EXERCISES
A – In the DataLoader page, which PyTorch class does SubjectsLoader wrap?
B – Please transcribe everything in the DataLoader page from "for p in paths" down to "dataset = MyDataset(paths)".

EXTRACT PROVIDED
---

Skip to content

Load subjects with a DataLoader

Use SubjectsLoader to iterate over batches of subjects during training. It wraps PyTorch's DataLoader and returns SubjectsBatch instances with stacked 5D tensors.

Basic usage

from torch.utils.data import Dataset
import torchio as tio


class MyDataset(Dataset):
    def __init__(self, paths):
        self.subjects = [
            tio.Subject(
                image=tio.ScalarImage(p / "image.nii.gz"),
                seg=tio.LabelMap(p / "seg.nii.gz"),
            )
            for p in paths
        ]

    def __len__(self):
        return len(self.subjects)

    def __getitem__(self, idx):
        return self.subjects[idx]


dataset = MyDataset(paths)
loader = tio.SubjectsLoader(dataset, batch_size=4, num_workers=4)

for batch in loader:
    images = batch.image.data   # (4, 1, H, W, D)
    segs = batch.seg.data       # (4, 1, H, W, D)

---

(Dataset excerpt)
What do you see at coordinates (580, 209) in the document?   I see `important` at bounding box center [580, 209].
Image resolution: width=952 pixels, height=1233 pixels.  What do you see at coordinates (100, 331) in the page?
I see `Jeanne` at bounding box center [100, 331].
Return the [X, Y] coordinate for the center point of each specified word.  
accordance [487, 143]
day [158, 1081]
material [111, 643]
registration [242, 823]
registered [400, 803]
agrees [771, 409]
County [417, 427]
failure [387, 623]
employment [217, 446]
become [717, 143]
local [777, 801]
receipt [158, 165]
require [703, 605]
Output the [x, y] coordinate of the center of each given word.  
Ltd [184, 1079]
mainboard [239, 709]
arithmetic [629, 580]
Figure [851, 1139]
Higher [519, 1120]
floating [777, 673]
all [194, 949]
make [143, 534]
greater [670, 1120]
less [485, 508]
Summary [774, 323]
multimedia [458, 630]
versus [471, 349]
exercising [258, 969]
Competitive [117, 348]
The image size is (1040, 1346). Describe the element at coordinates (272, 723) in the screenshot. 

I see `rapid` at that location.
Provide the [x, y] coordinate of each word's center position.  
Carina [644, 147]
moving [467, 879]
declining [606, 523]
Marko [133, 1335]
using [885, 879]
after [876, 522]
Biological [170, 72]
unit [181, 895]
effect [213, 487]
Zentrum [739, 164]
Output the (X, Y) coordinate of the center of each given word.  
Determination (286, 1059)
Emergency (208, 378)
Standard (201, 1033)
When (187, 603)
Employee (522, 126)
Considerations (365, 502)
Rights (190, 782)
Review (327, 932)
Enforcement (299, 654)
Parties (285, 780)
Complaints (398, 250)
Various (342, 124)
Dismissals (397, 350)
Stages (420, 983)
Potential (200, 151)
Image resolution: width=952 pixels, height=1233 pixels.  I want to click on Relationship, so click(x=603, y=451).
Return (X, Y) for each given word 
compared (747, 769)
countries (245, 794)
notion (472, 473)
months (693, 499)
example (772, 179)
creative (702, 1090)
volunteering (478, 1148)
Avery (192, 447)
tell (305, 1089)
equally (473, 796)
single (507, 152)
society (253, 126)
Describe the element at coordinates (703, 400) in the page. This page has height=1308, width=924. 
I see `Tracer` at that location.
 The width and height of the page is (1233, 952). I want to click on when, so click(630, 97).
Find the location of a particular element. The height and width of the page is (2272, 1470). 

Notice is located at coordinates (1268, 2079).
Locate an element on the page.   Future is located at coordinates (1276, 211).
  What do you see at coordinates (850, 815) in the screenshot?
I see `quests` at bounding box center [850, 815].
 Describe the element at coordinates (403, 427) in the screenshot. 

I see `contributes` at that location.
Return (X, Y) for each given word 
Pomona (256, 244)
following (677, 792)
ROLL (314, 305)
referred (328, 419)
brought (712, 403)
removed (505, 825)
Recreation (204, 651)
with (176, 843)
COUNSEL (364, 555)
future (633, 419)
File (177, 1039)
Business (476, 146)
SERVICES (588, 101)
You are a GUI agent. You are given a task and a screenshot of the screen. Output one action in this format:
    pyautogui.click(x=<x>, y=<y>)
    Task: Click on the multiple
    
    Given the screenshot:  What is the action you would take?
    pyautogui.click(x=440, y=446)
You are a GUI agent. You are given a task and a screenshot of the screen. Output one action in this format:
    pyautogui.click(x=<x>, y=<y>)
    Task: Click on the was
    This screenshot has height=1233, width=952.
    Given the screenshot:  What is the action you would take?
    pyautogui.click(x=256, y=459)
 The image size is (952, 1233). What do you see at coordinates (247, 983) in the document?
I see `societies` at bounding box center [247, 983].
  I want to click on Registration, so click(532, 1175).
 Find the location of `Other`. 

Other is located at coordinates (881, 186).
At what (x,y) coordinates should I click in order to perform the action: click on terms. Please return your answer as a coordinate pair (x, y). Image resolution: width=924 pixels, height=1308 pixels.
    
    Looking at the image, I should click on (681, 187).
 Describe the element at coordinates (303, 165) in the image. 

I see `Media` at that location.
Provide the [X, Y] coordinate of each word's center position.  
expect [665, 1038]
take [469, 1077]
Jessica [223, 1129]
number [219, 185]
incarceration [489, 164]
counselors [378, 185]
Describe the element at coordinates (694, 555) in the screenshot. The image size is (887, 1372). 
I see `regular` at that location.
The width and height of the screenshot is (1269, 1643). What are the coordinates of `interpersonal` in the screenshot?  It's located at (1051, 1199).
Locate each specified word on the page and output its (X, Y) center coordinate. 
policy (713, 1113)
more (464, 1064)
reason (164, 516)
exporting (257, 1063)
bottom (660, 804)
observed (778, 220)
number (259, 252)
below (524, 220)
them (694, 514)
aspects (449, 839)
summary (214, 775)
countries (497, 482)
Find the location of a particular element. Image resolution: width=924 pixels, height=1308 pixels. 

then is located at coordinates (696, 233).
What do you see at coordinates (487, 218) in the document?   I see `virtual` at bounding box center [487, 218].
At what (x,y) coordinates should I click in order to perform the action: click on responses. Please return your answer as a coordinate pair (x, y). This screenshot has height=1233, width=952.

---

TASK-BY-TASK ANSWERS
A – PyTorch's DataLoader.

B –
for p in paths
        ]

    def __len__(self):
        return len(self.subjects)

    def __getitem__(self, idx):
        return self.subjects[idx]


dataset = MyDataset(paths)